Getting Personal at Work

Shawnee Love   •   February 14, 2019

This day is focused on love, so why not blog on love at work. But this blog isn’t about people who suddenly fall in love with their coworkers, rather, it is about family business.

According to Canada’s Family Enterprise Exchange, family business employs more than 6 million people in Canada which is about 25% of our workforce.  If the family members are able to work well together, then presumably, one quarter of our workplaces are healthy, productive, and growing concerns.

However, when the family members (who typically hold leadership and ownership positions) are out of sync, the whole business suffers.

There is going to be conflict at work (and at home), and I am a firm believer that the ability to disagree leads to better ideas and decisions, but how do you protect your family business from the dysfunctional kind of conflict?
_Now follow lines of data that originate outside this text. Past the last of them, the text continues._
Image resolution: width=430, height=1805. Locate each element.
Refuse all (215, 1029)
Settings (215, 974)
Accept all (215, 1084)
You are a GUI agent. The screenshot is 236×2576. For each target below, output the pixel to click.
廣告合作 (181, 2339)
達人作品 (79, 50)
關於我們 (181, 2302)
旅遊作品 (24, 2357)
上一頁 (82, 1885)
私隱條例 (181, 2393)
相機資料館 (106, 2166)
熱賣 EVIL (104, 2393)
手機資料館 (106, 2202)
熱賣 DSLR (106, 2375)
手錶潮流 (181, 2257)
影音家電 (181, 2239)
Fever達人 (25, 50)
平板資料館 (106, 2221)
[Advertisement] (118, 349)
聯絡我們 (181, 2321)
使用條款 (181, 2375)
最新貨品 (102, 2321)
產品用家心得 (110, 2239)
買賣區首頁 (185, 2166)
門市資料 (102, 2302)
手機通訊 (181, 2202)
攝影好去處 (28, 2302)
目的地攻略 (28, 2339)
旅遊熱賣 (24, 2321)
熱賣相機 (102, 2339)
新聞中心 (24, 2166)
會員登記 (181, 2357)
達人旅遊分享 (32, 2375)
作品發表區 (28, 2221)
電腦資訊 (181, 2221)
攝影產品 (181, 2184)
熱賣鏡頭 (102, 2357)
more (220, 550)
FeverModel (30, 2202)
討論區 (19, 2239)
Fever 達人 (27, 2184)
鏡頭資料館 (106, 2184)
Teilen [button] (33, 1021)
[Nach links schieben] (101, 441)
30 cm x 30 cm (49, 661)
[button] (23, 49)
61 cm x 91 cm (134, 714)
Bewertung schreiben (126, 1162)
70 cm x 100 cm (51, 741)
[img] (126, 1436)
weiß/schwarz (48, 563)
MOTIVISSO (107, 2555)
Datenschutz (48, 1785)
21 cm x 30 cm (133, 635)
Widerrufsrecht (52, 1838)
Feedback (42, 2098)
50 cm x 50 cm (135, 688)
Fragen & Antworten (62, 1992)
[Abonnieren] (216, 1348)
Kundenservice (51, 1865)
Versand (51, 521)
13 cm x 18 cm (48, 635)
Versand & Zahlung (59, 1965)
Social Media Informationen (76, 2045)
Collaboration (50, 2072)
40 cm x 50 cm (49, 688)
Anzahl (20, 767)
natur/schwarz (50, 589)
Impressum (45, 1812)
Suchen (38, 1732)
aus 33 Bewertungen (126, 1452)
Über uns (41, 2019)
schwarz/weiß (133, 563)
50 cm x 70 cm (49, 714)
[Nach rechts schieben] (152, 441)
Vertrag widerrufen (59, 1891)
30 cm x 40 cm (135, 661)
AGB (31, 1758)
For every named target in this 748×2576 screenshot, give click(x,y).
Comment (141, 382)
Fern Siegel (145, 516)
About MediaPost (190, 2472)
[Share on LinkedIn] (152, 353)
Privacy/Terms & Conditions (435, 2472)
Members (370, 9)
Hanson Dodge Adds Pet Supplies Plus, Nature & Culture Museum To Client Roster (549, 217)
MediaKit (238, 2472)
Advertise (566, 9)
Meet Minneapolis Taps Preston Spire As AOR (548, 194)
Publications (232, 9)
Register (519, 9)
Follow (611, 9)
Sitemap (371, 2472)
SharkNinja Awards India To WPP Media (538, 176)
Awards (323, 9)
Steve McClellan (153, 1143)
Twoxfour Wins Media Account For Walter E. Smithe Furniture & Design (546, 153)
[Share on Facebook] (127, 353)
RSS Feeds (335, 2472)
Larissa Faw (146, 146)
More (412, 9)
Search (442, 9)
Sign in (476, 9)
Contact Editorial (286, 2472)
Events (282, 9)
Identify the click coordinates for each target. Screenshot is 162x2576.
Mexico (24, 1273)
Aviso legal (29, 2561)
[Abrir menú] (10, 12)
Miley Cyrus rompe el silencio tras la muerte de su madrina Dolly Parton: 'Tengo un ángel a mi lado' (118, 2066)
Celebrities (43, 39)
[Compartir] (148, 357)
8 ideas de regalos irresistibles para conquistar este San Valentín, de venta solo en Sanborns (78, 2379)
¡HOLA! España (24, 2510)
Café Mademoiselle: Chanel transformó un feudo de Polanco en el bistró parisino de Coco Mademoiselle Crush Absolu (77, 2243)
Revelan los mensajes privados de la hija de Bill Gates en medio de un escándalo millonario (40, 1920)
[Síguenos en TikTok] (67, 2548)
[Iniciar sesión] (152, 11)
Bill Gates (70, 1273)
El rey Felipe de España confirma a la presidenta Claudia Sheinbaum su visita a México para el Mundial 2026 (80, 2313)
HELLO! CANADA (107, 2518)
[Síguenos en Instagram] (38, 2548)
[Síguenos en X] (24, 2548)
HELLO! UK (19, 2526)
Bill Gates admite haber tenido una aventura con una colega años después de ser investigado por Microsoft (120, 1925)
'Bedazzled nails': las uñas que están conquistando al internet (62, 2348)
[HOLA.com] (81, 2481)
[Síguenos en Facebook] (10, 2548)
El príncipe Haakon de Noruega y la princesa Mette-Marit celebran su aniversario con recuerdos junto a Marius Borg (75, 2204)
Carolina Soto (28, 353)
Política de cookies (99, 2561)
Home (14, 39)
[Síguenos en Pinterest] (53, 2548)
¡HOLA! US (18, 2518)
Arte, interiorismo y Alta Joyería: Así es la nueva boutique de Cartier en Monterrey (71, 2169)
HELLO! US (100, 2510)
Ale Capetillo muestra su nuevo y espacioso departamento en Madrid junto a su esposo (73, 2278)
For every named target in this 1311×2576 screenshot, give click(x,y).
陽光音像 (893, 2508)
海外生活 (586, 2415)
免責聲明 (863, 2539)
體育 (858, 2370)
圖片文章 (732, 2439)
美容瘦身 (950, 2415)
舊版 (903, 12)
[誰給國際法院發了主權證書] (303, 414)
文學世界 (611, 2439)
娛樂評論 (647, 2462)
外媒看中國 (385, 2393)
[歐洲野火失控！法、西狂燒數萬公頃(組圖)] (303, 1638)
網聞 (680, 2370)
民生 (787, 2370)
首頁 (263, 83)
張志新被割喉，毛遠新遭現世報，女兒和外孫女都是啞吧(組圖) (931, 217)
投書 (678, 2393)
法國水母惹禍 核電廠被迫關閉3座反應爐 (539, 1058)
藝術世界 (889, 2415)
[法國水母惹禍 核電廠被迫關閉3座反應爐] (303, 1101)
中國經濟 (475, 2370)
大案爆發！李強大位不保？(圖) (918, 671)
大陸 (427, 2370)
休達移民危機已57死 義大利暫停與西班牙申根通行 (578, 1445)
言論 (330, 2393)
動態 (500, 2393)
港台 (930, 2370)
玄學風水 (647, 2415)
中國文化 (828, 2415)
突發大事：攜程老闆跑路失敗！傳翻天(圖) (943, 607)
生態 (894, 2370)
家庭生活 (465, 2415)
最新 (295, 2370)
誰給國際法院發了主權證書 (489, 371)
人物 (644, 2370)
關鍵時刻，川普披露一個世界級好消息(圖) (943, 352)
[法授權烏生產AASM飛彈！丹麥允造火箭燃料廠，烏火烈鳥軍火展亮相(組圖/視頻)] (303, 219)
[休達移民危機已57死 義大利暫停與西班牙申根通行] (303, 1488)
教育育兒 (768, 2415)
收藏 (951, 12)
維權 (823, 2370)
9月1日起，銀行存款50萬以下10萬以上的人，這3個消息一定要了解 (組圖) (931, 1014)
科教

There are a few measures which make for good business when family relationships are involved:

  1. Have clear roles which spell out responsibility, accountability and authority. Hint, there should be no accountability without a matching level of authority.
  2. Share that information with everyone in the company. Everyone needs to know whether Junior is allowed to spend $10,000 on an ergonomic chair or if she is in a position to dress someone down for being 5 minutes late.
  3. Provide family members with clear expectations for their jobs and hold them accountable for following those boundaries and standards.
  4. Introduce problem and conflict resolution mechanisms which enable family members to get ownership issues addressed and ensure these mechanisms are separate from dispute resolution mechanisms for operational and employee-related matters.
  5. Teach family members how to recognize and articulate which role they are representing when raising concerns and ensure they address concerns using the appropriate mechanism. (When a family member raises an issue to a non-family employee, non-family employees wonder if the issue is an employee asking for help or a future boss providing instructions. Take that confusion away by ensuring family members get special training in which mechanism to use as well as when and how to use it.)
  6. Ensure new family members coming into the business have worked at least 5 years somewhere else so they can bring new ideas and you don’t have to train them in how the working world works.

These six measures if implemented successfully, should go a long way towards setting your family business up for successful employment of family and non-family employees.  Share and help us spread the love.